Prior to athletic activity, we need to educate our athletes on proper ways to take care of and listen to their bodies.
A proper warm-up progression during which the athlete breaks a sweat, means he or she is getting adequate blood into the muscles.
With improved blood flow, the muscles are actively being healed and increasing their extensibility and thus their preparedness for activity.
Related Article: SOCCER PLAYERS: THE IMPORTANCE OF STRETCHING
Along with this, hydration is important to keep our blood flowing smoothly through the various tissues.
Without enough fluid intake before, during and after activity, our blood becomes more thick and viscous and has more difficulty traveling through the body. Aside from a clear drop in performance, this also puts the athlete at a greater risk for a muscle strain.
Chronic muscle strains are the result of the same motion, repeated over and over again. The same muscles are being worked in the same muscle pattern, relentlessly. For this portion, let’s think about the kicker in American Football. Their job is extremely repetitive and does not allow for much diversity in training; a kicker only kicks, but think about how much more a soccer player kicks.
Biomechanics of the Leg Kick
Hip Flexion, Adduction and Internal Rotation
The combined movement of hip flexion and adduction is important in the acceleration of the soccer athlete’s lower leg in front of and across the body. Moving from an extended and abducted hip- or the wind up prior or to the kick- the leg accelerates to move from back to front, beginning with the core in a properly controlled movement that drives down and through the ball.
The most important hip flexor muscles for the kicking motion are the rectus femoris and iliopsoas. Though the actions of these muscles are similar in their isolated function of hip flexion, in a dynamic leg swing or kick, the rectus femoris tends to take over, as itis a longer, larger, two joint muscle.
Anatomically, the iliopsoas is a primary flexor of the hip.

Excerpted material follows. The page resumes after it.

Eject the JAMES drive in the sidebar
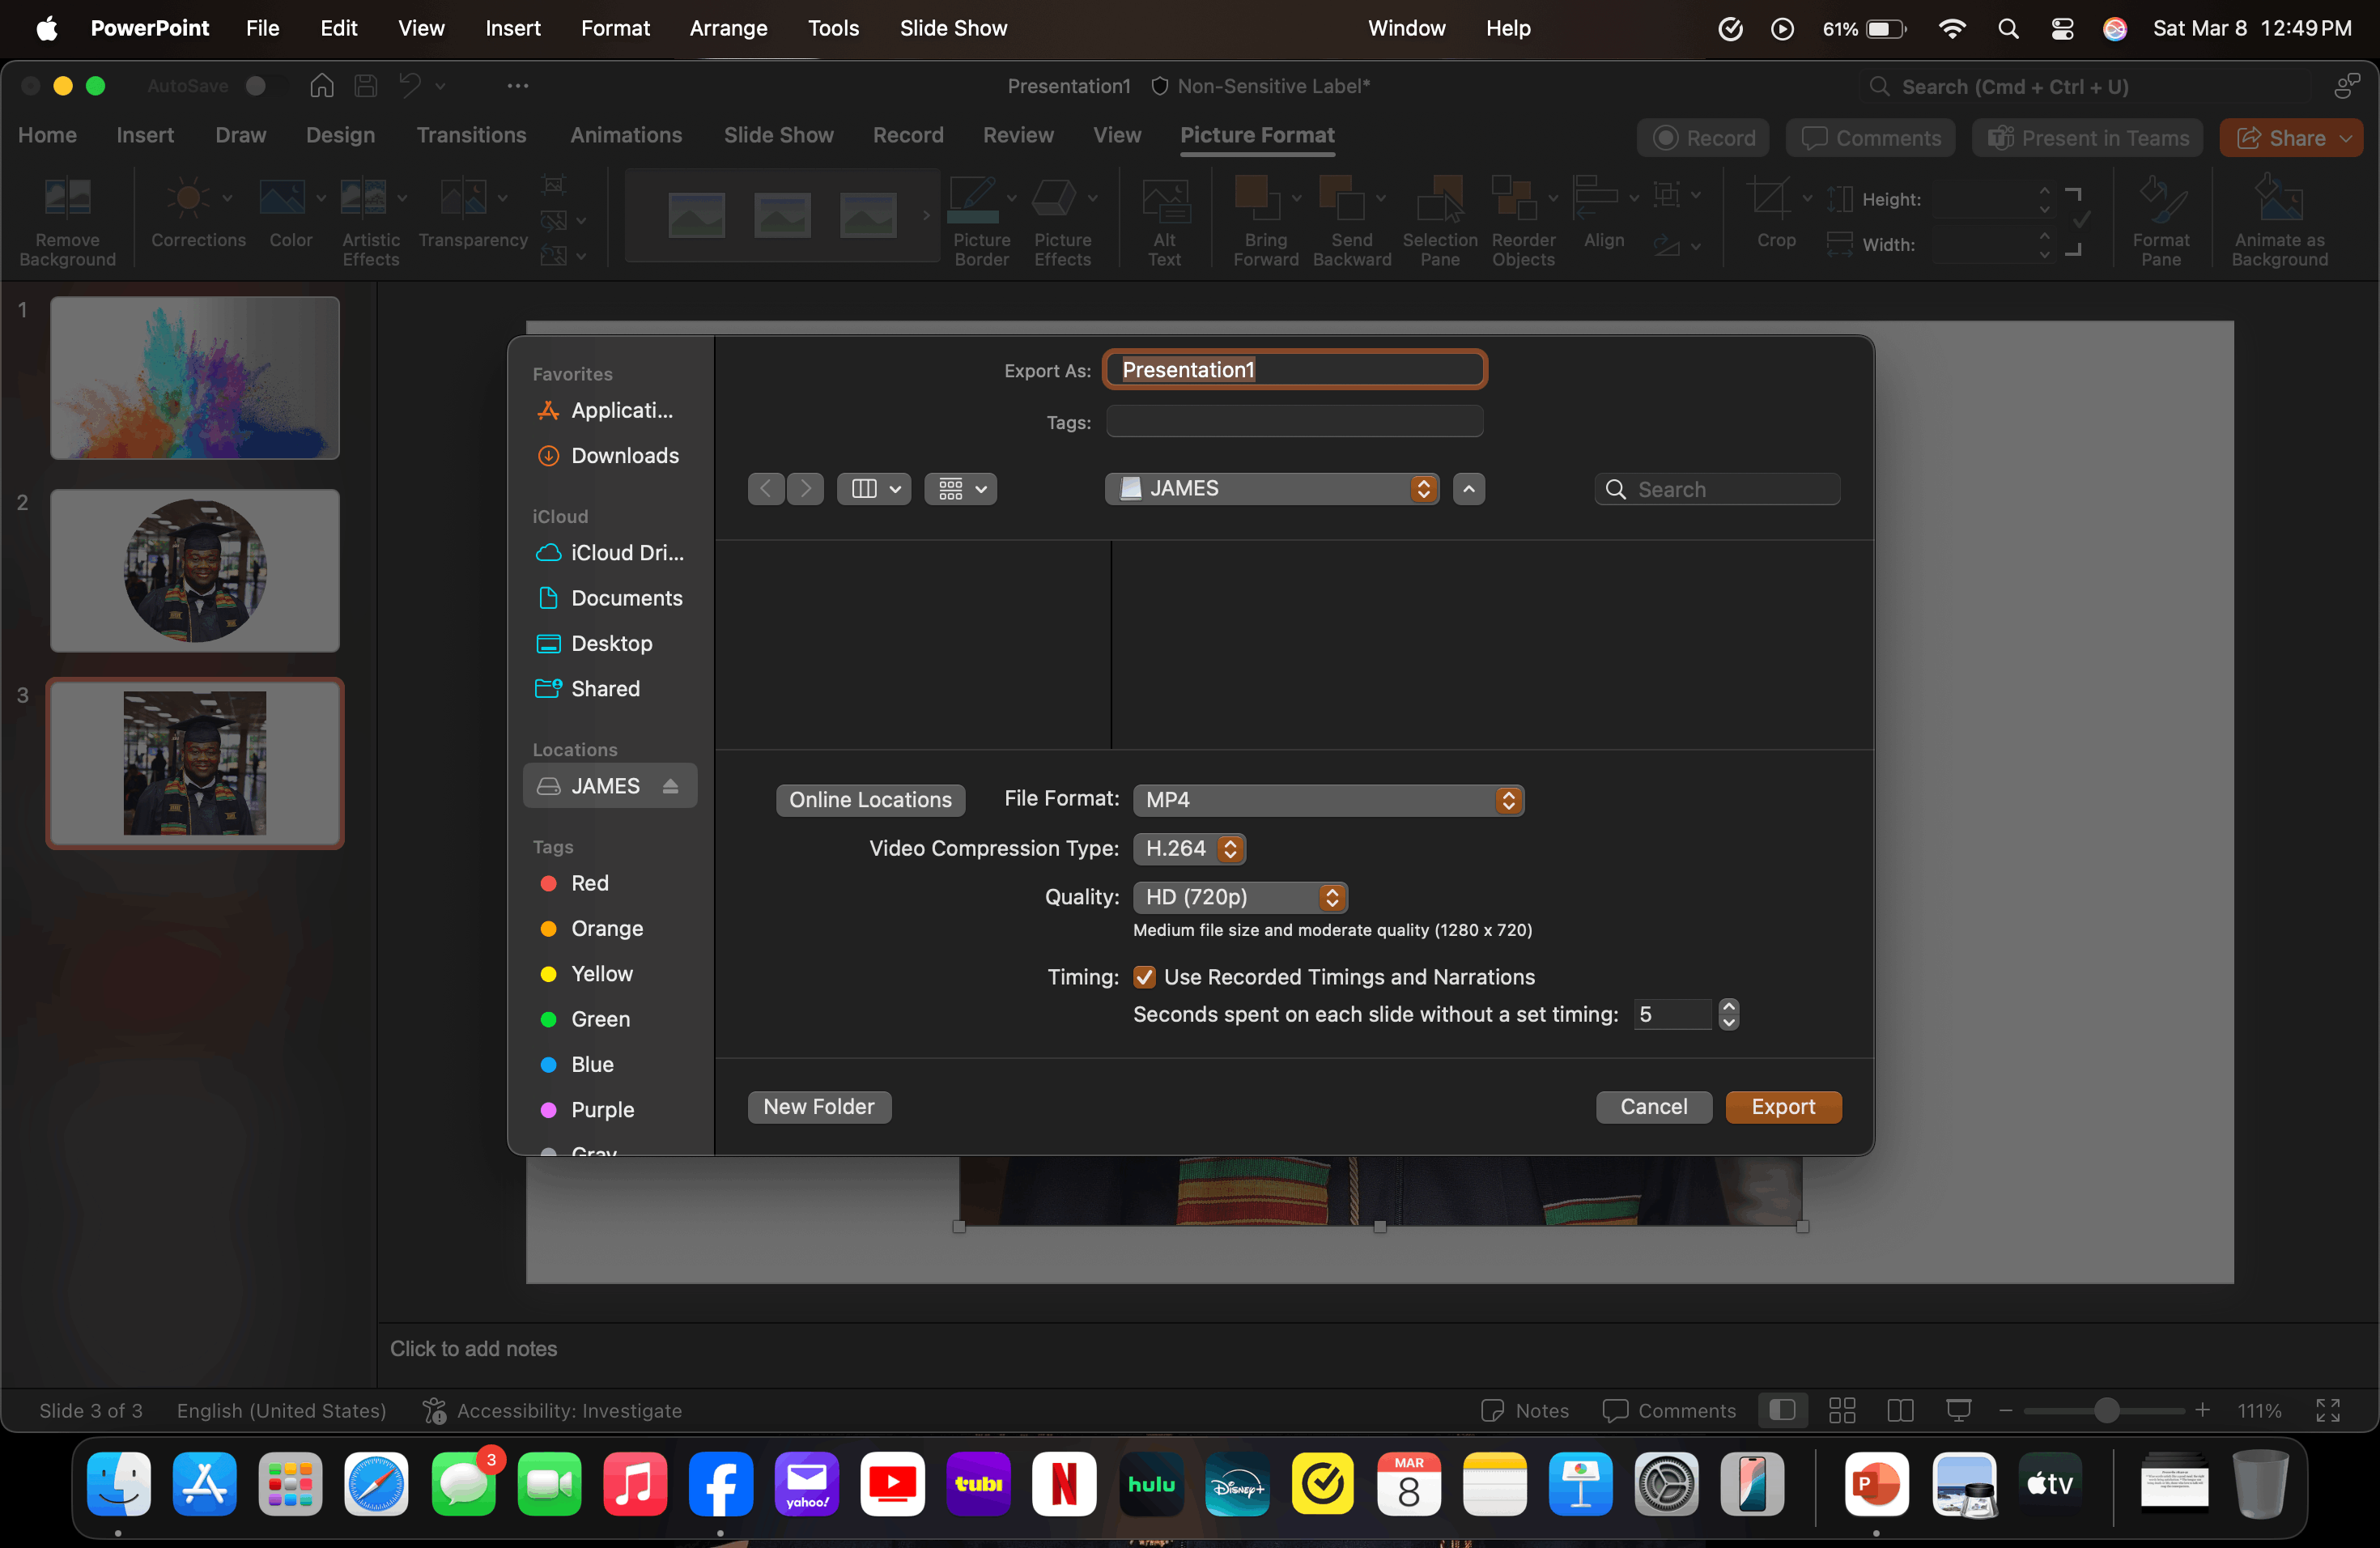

It originates at the lumbar spine, crosses the hip joint and connects to the femur.
The rectus femoris originates at the anterior superior iliac spine (the ASIS, which is the most prominent protuberance at the front of the hip) and inserts at the tibial tubercle by way of the patellar tendon.
As mentioned, the rectus femoris is the longer of the two muscles, and it also acts in extending the knee.
It is the rectus femoris that is most involved with the dynamic kicking motion, with the transferring of the force originating at the core, moving through the flexing hip and exploding into a violent knee extension.
Prevention and Management
For these athletes, it’s about proper management of their practice. Much like a pitcher keeps a count on his pitches, a kicker must keep a count on his kicks. Their time should really be spent on good, quality reps, with a strong focus on technique.
It doesn’t make much sense to go out and kick until their leg is ready to fall off.
This is much the same way soccer athletes should be managed. The athlete should strive for quality repetitions over the course of each practice leading up to game day. This is especially true for the injured athlete returning back to the field.